Quantized through bitsandbytes

We can also install Bitsandbytes through pip install bitsandbytes acceleration, and simply add configuration to perform int8 or int4 inference (if you need to further compress the temporary memory applied at runtime, it is recommended to install FlashAttention):

import sys
import torch
from hf_mini.utils import input_wrapper
from transformers import AutoModelForCausalLM, AutoTokenizer, BitsAndBytesConfig    

# to use 4bit use `load_in_4bit=True` instead
bnb_config = BitsAndBytesConfig(load_in_8bit=True) 

device = "cuda" # the device to load the model onto

tokenizer = AutoTokenizer.from_pretrained("aiXcoder/aixcoder-7b-base")
model = AutoModelForCausalLM.from_pretrained("aiXcoder/aixcoder-7b-base", quantization_config=bnb_config, device_map=device, attn_implementation='flash_attention_2')

text = input_wrapper(
    code_string="# 快速排序算法",
    later_code="\n",
    path="test.py"
)

if len(text) == 0:
    sys.exit()

inputs = tokenizer(text, return_tensors="pt", return_token_type_ids=False)

inputs = inputs.to(device)    

outputs = model.generate(**inputs, max_new_tokens=256)
print(f"Model memory footprint: {model.get_memory_footprint() / 2**20:.2f} MB")
print(f"Torch max memory allocated: {torch.cuda.max_memory_allocated() / 2**20:.2f} MB")

"""
load_in_4bit=True:
    - Model memory footprint: 5656.52 MB
    - Torch max memory allocated: 6448.89 MB

load_in_8bit=True:
    - Model memory footprint: 9008.52 MB
    - Torch max memory allocated: 10061.51 MB
"""

Fine-tuning example

If you want to fine-tune on your own code, you can quickly get started with training using Huggingface's PEFT tools. Before doing so, you need to install the necessary libraries with pip install -r requirements_peft.txt.

Then, execute the training command:

accelerate launch finetune.py \
        --model_id "aiXcoder/aixcoder-7b-base" \
        --dataset_name "bigcode/the-stack-smol" \
        --subset "data/rust" \
        --dataset_text_field "content" \
        --split "train" \
        --max_seq_length 1024 \
        --max_steps 10000 \
        --micro_batch_size 1 \
        --gradient_accumulation_steps 8 \
        --learning_rate 5e-6 \
        --warmup_steps 20 \
        --fim_rate 0.5 \
        --num_proc "$(nproc)"

In the fine-tuning script, we have constructed a simple random FIM (Fill-In-the-Middle) training task that can train the model on the completion and generation capabilities on your own data. It should be noted that the aiXcoder-7b-base uses structured FIM during pre-training, which involves constructing a complete code block as the MIDDLE. However, creating such training data involves syntactic parsing, which may require developers to implement themselves.

Data for aiXcoder 7B

The data for aiXcoder is divided into a core dataset and an extended dataset. The core dataset comprises the programming languages commonly used in development, as well as natural languages closely related to code.

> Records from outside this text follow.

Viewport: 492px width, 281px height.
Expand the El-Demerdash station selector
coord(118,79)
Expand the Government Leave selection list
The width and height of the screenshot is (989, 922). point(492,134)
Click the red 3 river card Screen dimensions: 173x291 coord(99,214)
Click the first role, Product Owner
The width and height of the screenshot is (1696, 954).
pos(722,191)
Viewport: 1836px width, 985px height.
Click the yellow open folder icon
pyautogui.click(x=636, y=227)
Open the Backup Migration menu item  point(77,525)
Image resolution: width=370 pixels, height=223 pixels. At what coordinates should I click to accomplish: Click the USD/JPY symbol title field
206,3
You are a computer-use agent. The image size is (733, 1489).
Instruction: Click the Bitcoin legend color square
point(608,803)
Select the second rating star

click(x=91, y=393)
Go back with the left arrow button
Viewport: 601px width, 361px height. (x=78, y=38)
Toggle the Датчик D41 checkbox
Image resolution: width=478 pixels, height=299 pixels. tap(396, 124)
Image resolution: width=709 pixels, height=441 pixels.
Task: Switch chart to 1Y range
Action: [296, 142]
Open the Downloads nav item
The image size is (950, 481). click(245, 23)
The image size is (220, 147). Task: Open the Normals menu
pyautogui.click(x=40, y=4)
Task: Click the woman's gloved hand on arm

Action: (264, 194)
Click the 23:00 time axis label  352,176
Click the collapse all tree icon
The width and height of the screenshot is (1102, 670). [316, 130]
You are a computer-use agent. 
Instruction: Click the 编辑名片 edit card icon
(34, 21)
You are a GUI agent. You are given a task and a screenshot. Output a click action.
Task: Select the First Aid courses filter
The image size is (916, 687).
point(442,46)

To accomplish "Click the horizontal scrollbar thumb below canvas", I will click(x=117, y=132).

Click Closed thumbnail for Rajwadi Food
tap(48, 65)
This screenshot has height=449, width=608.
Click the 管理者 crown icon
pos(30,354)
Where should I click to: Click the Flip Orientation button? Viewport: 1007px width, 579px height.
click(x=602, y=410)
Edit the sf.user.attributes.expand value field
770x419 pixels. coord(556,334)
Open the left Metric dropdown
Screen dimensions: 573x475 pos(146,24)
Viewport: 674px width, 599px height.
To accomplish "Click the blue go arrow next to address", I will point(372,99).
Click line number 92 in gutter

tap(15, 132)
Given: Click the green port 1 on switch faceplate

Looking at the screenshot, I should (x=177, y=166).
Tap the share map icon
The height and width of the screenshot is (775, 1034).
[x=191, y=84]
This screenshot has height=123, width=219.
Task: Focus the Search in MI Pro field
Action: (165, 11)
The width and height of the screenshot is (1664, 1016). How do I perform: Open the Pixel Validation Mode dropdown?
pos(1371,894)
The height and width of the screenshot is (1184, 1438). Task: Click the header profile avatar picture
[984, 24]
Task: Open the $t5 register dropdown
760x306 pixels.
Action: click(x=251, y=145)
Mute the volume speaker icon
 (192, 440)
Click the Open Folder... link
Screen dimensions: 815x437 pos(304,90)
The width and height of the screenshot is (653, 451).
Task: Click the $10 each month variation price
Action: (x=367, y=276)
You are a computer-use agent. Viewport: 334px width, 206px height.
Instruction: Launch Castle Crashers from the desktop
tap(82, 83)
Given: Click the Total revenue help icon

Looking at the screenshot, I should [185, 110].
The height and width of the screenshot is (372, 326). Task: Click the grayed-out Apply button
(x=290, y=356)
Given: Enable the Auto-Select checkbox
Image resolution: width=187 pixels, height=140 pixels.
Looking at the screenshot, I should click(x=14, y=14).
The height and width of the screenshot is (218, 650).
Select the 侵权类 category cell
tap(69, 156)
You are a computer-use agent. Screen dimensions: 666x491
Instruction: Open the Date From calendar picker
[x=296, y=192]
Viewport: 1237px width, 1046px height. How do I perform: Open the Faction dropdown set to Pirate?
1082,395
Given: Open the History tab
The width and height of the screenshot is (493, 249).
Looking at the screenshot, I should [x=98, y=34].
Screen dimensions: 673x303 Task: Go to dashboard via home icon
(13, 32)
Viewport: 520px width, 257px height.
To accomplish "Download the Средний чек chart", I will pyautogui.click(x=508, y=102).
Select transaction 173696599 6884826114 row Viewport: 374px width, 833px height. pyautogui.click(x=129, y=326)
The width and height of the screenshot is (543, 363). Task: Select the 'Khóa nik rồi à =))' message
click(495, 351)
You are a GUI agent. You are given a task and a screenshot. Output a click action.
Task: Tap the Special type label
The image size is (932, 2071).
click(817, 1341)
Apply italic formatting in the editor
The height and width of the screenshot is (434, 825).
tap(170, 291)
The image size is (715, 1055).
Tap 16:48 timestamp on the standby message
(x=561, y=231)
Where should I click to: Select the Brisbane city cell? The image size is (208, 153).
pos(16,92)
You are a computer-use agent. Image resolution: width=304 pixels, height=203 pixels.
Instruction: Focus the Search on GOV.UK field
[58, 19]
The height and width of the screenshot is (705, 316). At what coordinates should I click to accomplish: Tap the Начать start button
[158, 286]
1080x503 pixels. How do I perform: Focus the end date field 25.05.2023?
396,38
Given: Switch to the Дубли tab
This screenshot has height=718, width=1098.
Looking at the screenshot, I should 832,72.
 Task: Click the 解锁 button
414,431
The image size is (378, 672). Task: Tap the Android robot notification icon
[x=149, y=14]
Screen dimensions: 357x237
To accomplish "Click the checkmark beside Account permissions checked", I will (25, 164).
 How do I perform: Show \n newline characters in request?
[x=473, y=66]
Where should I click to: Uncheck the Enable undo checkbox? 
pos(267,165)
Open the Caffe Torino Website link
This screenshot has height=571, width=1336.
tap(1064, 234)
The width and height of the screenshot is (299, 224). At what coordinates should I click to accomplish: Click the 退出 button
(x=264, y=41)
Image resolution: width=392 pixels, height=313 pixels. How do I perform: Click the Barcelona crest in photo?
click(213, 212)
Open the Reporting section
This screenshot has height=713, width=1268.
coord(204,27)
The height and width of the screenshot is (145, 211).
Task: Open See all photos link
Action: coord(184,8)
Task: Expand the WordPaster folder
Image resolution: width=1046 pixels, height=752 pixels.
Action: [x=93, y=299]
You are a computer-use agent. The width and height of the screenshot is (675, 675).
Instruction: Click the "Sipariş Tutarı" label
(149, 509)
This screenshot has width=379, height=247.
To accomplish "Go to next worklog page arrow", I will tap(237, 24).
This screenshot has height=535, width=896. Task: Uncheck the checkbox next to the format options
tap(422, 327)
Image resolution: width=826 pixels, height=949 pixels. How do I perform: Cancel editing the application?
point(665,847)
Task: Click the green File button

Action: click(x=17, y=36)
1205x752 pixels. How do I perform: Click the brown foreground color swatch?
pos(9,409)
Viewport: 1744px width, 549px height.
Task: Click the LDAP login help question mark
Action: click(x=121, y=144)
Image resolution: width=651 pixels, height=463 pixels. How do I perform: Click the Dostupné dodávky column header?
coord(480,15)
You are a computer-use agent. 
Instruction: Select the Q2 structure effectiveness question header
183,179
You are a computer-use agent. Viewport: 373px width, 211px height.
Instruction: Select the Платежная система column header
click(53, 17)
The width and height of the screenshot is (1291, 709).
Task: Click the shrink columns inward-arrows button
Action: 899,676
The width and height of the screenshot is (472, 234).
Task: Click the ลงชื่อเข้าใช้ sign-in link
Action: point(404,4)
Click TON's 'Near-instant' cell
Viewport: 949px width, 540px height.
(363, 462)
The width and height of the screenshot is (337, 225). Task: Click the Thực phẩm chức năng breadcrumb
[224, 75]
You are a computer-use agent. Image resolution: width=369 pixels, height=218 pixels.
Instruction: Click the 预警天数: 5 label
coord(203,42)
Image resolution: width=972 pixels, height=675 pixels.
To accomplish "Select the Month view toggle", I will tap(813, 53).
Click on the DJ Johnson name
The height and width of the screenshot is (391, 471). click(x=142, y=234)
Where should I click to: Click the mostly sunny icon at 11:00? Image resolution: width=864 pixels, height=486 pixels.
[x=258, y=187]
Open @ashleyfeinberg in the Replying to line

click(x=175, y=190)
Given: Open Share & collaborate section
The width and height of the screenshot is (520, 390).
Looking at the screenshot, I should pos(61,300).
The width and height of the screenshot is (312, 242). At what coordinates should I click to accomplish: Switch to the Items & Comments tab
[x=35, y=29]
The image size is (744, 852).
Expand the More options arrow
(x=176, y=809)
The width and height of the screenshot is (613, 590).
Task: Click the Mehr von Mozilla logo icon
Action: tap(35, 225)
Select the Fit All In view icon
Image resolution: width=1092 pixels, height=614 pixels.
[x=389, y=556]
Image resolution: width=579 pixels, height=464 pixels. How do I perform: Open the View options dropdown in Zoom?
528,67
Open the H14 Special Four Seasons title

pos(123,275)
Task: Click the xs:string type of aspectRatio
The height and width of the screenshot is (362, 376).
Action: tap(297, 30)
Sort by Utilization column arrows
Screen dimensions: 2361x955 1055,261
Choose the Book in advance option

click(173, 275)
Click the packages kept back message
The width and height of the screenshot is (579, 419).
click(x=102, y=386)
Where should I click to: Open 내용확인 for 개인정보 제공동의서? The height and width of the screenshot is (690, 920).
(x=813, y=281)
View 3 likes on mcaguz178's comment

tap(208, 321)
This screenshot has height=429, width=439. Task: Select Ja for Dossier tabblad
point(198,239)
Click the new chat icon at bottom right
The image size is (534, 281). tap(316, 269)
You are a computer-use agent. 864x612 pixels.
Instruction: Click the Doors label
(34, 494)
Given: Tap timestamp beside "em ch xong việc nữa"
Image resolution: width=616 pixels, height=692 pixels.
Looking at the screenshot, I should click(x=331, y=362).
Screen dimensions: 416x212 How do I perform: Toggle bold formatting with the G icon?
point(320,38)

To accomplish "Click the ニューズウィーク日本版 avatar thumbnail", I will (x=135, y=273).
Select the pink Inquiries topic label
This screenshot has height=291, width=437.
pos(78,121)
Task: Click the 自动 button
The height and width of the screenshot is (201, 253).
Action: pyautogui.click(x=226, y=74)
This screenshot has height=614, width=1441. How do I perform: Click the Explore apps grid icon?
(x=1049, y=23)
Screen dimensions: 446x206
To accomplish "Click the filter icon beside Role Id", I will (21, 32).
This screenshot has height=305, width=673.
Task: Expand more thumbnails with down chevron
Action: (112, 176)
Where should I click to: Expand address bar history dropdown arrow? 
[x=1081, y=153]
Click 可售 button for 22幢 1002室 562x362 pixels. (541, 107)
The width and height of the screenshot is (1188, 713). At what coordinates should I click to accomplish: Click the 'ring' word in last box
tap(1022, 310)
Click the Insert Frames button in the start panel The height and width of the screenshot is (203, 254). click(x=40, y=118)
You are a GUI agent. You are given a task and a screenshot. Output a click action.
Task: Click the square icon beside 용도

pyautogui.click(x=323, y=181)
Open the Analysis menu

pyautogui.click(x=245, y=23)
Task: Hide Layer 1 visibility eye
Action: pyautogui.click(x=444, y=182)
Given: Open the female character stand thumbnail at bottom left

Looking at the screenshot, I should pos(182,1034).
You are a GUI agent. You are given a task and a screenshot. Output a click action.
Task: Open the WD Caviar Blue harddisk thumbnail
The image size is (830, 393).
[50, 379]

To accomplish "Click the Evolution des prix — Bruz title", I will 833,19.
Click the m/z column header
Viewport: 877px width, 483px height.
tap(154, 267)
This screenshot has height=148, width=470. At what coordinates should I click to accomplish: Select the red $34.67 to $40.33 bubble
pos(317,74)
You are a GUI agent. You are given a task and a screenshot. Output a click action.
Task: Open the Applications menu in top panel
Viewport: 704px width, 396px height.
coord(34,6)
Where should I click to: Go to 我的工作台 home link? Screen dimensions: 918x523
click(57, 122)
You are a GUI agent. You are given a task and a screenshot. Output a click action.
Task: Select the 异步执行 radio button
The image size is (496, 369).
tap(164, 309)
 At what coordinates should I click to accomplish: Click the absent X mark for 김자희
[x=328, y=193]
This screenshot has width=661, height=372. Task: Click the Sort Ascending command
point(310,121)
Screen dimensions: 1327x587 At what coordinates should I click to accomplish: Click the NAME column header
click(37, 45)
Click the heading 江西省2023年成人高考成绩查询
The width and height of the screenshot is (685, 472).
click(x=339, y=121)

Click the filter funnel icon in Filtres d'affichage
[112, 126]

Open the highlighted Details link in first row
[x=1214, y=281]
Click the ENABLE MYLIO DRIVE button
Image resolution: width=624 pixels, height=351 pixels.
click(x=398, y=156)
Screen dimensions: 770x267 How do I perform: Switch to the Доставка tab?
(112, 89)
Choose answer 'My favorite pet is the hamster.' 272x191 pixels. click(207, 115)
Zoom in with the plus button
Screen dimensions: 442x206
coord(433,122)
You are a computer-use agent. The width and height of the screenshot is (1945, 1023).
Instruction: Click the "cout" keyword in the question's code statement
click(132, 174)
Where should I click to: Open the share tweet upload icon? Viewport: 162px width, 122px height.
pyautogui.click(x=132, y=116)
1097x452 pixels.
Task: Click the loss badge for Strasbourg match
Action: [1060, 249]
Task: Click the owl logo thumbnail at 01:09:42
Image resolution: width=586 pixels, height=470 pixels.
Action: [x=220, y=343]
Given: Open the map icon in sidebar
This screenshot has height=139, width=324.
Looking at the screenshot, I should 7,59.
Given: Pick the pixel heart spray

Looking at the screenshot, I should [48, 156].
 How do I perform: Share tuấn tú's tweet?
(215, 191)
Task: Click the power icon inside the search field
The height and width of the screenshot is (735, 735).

The core dataset's programming languages mainly include nearly a hundred mainstream languages such as C++, Python, Java, and JavaScript, while the natural language component primarily consists of StackOverflow Q&As, technical blogs, code documentation, and computer science papers. The extended data mainly consists of filtered open-source code datasets, high-quality English natural language datasets, and high-quality Chinese natural language datasets.

The aiXcoder core dataset is mainly used to enhance the performance of the large code model in the aforementioned programming languages, undergoing a rigorous filtering and selection process. Specifically, this process includes the following steps: 1) Selection of raw data; 2) Comprehensive ranking and selection of projects; 3) Code deduplication and the removal of automatically generated code using methods such as MinHashes (Broder, 2000); 4) Identification and handling of personal sensitive information; 5) Cleaning of commented code; 6) Syntactic analysis to filter incorrect or anomalous code files; 7) Static analysis to detect and eliminate 163 types of high-risk bugs and 197 types of defects in mainstream programming languages such as Java, C++, Python, and JavaScript.

  1. Raw Data Selection
    • Exclude projects under copyleft licenses.
    • Deduplicate projects gathered from various code hosting platforms and open-source datasets
  2. Project-Level Comprehensive Ranking
    • Calculate project metrics, including the number of Stars, Git Commit counts, and the quantity of Test files.
    • Exclude the lowest 10% of data based on a comprehensive score.
  3. Code File-Level Filtering
    • Remove automatically generated code.
    • Employ near-deduplication for redundancy removal.
  4. Sensitive Information Removal
    • Use named entity recognition models to identify and delete sensitive information such as names, IP addresses, account passwords, and URLs.
  5. Commented Code
    • Randomly deleting large sections of commented code
  6. Syntax Analysis
    • Delete code with syntax parsing errors or syntactical errors in the top fifty languages.
  7. Static Analysis
    • Utilize static analysis tools to scan for and locate 161 types of Bugs affecting code reliability and maintainability, as well as 197 types of vulnerabilities impacting code security.
# "__init__" method should not return a value

# Noncompliant: a TypeError will be raised
class MyClass(object):
    def __init__(self):
        self.message = 'HelloWorld'
        return self  

# Compliant solution
class MyClass(object):
    def __init__(self):
        self.message = 'HelloWorld'

The mentioned code illustrates a bug pattern in Python where the init method should not return a value.

Training

Training Hyperparameters

Tokenizer:

  • Byte Pair Encoding (BPE) based on bytecode
  • Vocabulary size of 49,152

Model Structure:

  • RoPE (Rotary Positional Embedding) for relative position encoding
  • SwiGLU as the intermediate layer
  • Grouped Query Attention

Training Parameters:

  • Structured FIM (Fill in the middle) training tasks make up 70% of the training, while autoregressive training tasks account for 30%
  • Pretraining sequence length of 32,768

Batch processing method

After preprocessing, our code data is organized by project, with the order of files within a project considering both rules and randomness. Specifically, we attempt to cluster similar or dependent code files together using methods like Calling Graph, K-Means clustering, file path similarity, and TF-IDF distance, to help the model better understand the relationships between code files. However, the ordering of code files also incorporates randomness, since in real programming scenarios, projects are not complete, and code files with similarities or dependencies may not be fully developed yet.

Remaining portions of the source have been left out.